*** RECORDS FOR PROCESSING ***
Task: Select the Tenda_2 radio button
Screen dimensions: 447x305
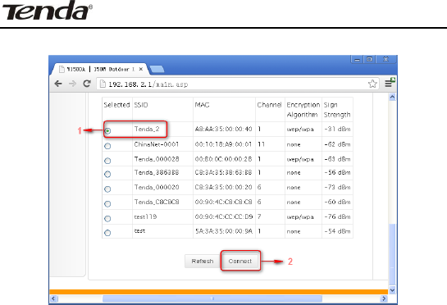Action: [x=107, y=131]
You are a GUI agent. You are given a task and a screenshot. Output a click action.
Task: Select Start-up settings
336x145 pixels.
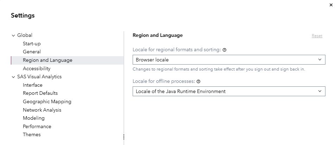[32, 44]
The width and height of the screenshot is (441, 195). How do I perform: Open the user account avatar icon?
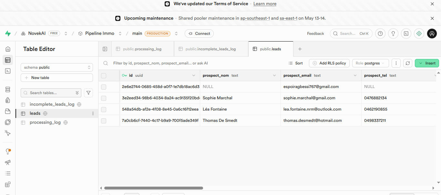click(432, 34)
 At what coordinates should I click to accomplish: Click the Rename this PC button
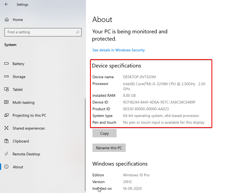coord(109,148)
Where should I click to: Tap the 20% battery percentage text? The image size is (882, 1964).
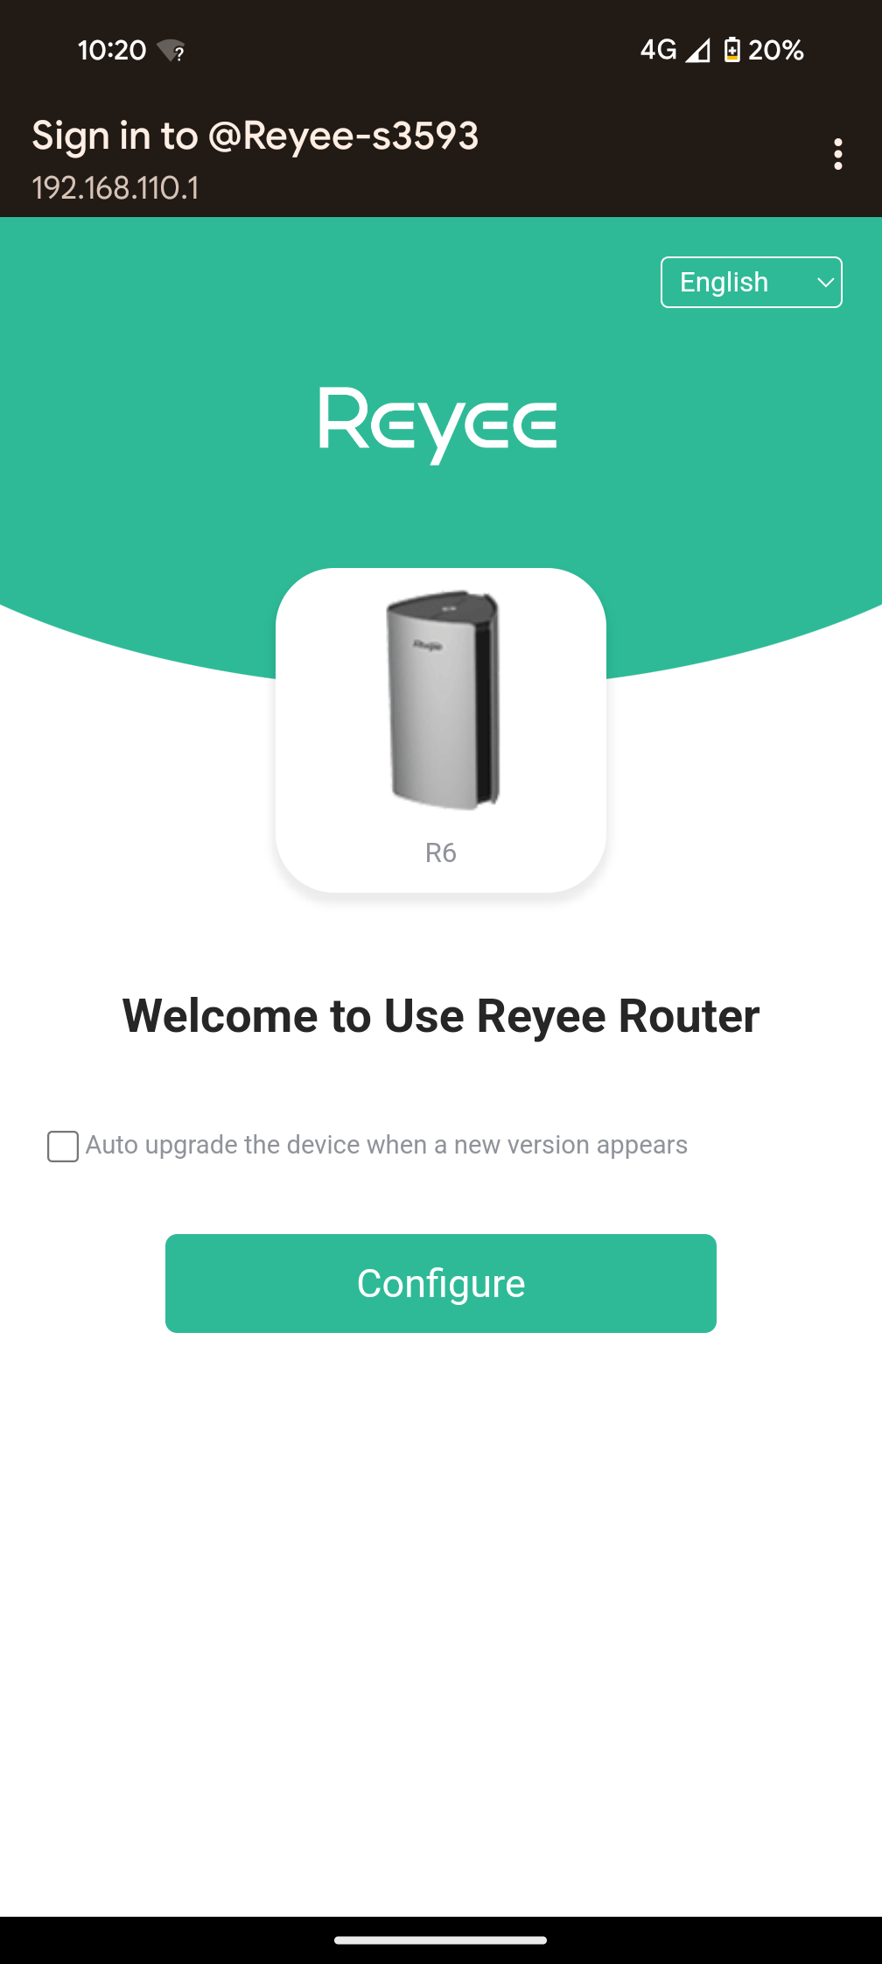(776, 51)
*** End of RECORDS FOR PROCESSING ***
WHAT THE EXERCISE ASKS
Reproduce only the lines from the line that holds "Screen dimensions: 447x305" through the end of the records, exactly as they stand, both ends included and pictures excluded.

TASK SOLUTION
Screen dimensions: 447x305
Action: [x=107, y=131]
You are a GUI agent. You are given a task and a screenshot. Output a click action.
Task: Select Start-up settings
336x145 pixels.
[32, 44]
The width and height of the screenshot is (441, 195). How do I perform: Open the user account avatar icon?
click(432, 34)
 At what coordinates should I click to accomplish: Click the Rename this PC button
coord(109,148)
Where should I click to: Tap the 20% battery percentage text? The image size is (882, 1964).
(776, 51)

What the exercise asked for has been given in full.